Office refurbishment in Farringdon

Transforming a tired ninth floor into a workspace that supports how people actually work now

From Monotone to Meaningful
The ninth floor of this Farringdon office building had become tired and dysfunctional. Sixty-five desks arranged in monotonous rows. Hard surfaces throughout. No variation in work settings. Meeting rooms oversized and underused. The existing office suffered from a familiar problem. Everything matched. White desks, white walls, metal finishes, hard floors. The consistency created visual flatness and the reflective surfaces amplified noise across the entire floor plate.

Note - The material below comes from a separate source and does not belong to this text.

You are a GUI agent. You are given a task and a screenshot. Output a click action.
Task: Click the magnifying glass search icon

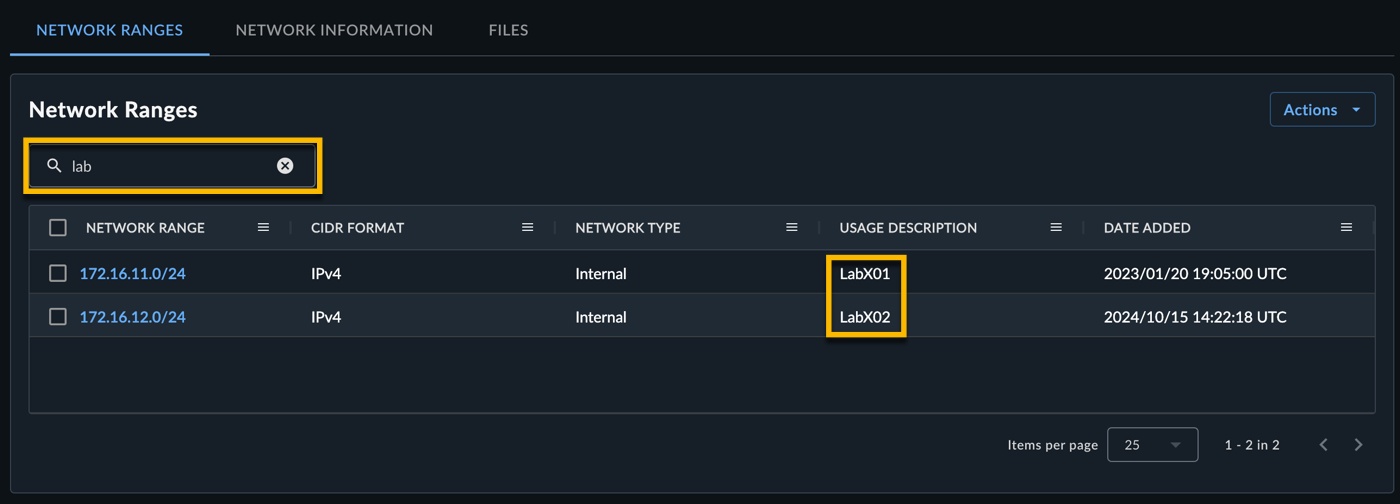click(54, 166)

We introduced warmth through natural materials. Plywood desk units. Laminated timber work surfaces. Acoustic curtains in rich ochre tones. The metal raised floor tiles remained exposed, but the palette shifted toward calm.

Collaborative Zones
A central forum space replaced an awkward storage area and underused circulation route. Large communal tables seat twenty-four for whole-team meetings, project reviews, or individual focused work. The tables connect to floor boxes below, keeping cables contained and the workspace flexible. A breakfast bar runs along the edge of this zone, arranged around a wall-mounted screen for informal presentations and CPD sessions.

Acoustic Strategy
The original layout had no meaningful acoustic separation. Card screens added over time created visual clutter without solving the underlying noise problem. We installed shaped acoustic baffles in the corridor zone to isolate the communal space from the desk areas. Acoustic panels were added to the backs of existing desks. A large billowing felt curtain can be drawn to further separate the forum space when needed.

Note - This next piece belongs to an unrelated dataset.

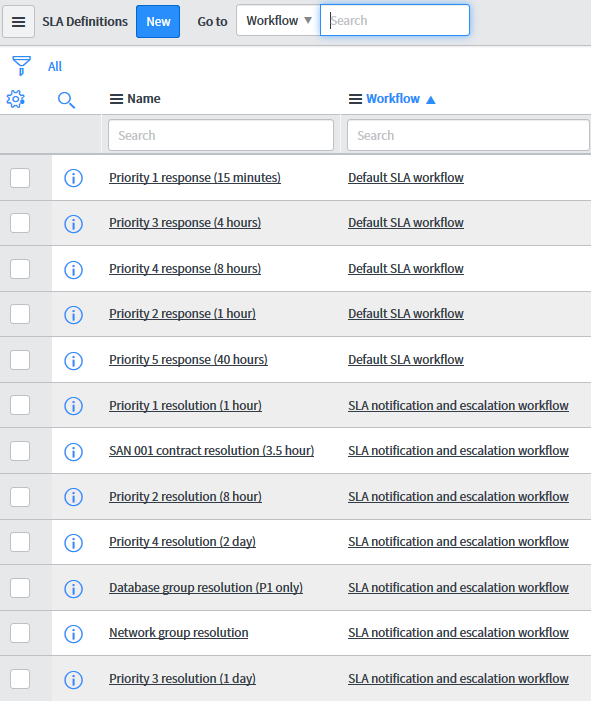Viewport: 591px width, 703px height.
Task: Expand the Go to Workflow dropdown
Action: [x=278, y=21]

Natural acoustic materials, wood wool panels in warm tones, appear throughout, reducing reverberation whilst adding visual texture.

Private Spaces for Hybrid Working
Two dedicated zoom pods occupy the space near the entrance. Each includes a laminated plywood desk, comfortable bucket-style seating, dimmable globe lighting, and acoustic wall treatments. Clean backgrounds for video calls and no distractions.

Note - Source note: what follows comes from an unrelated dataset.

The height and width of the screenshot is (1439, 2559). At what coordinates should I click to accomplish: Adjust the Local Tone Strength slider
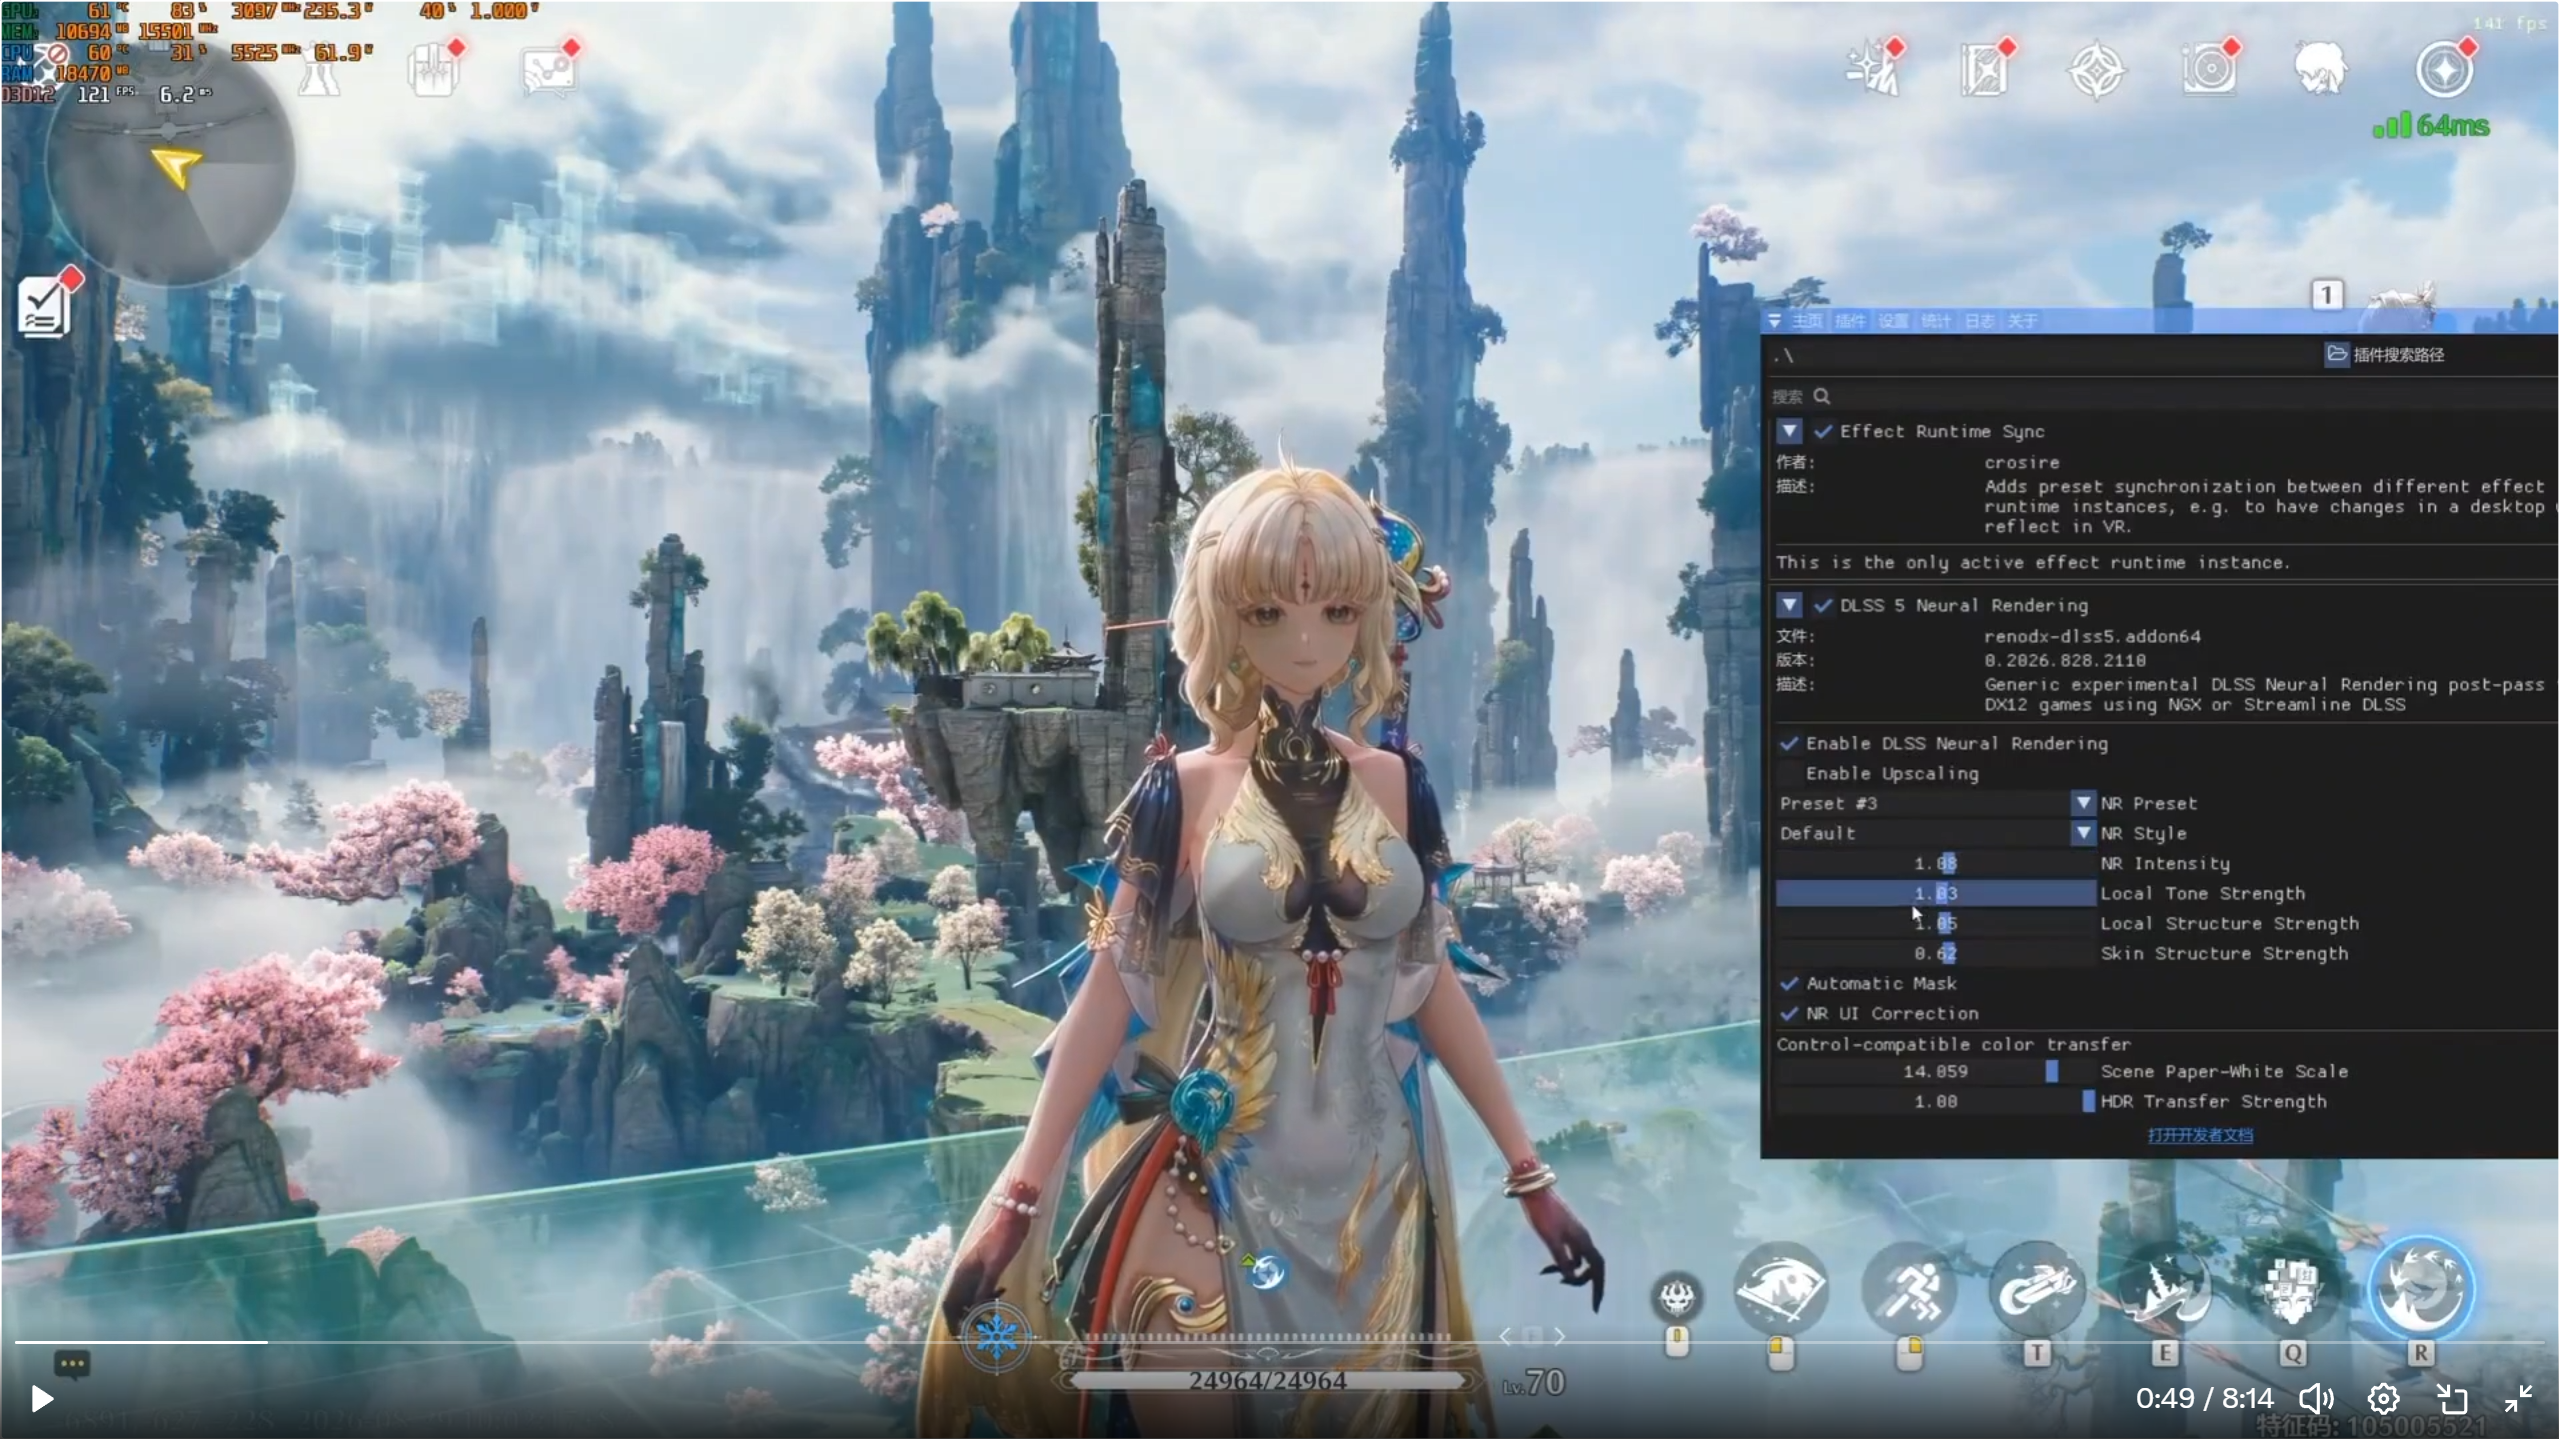[1935, 893]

Standing and touchdown desks sit between the pods and the main workspace. A mid-height dividing wall formed from a cube shelving system separates these positions from the forum space while maintaining visual connection.

Reception and Arrival
The entrance sequence was poor. Visitors arrived directly into the desk area with nowhere to wait. No sense of threshold. A dedicated reception zone now occupies the space immediately inside the entrance. A feature bench provides seating for waiting clients and consultants. Low-level cube storage systems define the perimeter, their white frames filled with timber panels, books, and planting to soften the boundary.

Right-Sized Meeting Rooms
The original conference room could seat twenty, but rarely did. Most meetings involved three or four people. The furniture dominated the space. We reconfigured the meeting accommodation to better match actual use. A flexible room accommodates both large presentations and smaller gatherings. A separate three-person meeting room handles the daily conversations that don't need a boardroom.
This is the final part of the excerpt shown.